> **INSTRUCTIONS FOR THE TASK**: Provide an exact reproduction of every entry.

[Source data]
::::

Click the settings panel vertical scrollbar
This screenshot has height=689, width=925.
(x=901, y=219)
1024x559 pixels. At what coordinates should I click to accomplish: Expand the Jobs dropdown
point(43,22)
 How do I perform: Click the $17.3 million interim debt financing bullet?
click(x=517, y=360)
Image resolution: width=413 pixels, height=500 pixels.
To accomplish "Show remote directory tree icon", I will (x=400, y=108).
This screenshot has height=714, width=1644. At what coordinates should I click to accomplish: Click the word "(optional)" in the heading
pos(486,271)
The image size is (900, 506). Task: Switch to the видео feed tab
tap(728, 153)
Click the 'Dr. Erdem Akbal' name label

::::

> **TASK OUTPUT**:
Click the settings panel vertical scrollbar
This screenshot has height=689, width=925.
(x=901, y=219)
1024x559 pixels. At what coordinates should I click to accomplish: Expand the Jobs dropdown
point(43,22)
 How do I perform: Click the $17.3 million interim debt financing bullet?
click(x=517, y=360)
Image resolution: width=413 pixels, height=500 pixels.
To accomplish "Show remote directory tree icon", I will (x=400, y=108).
This screenshot has height=714, width=1644. At what coordinates should I click to accomplish: Click the word "(optional)" in the heading
pos(486,271)
The image size is (900, 506). Task: Switch to the видео feed tab
tap(728, 153)
Click the 'Dr. Erdem Akbal' name label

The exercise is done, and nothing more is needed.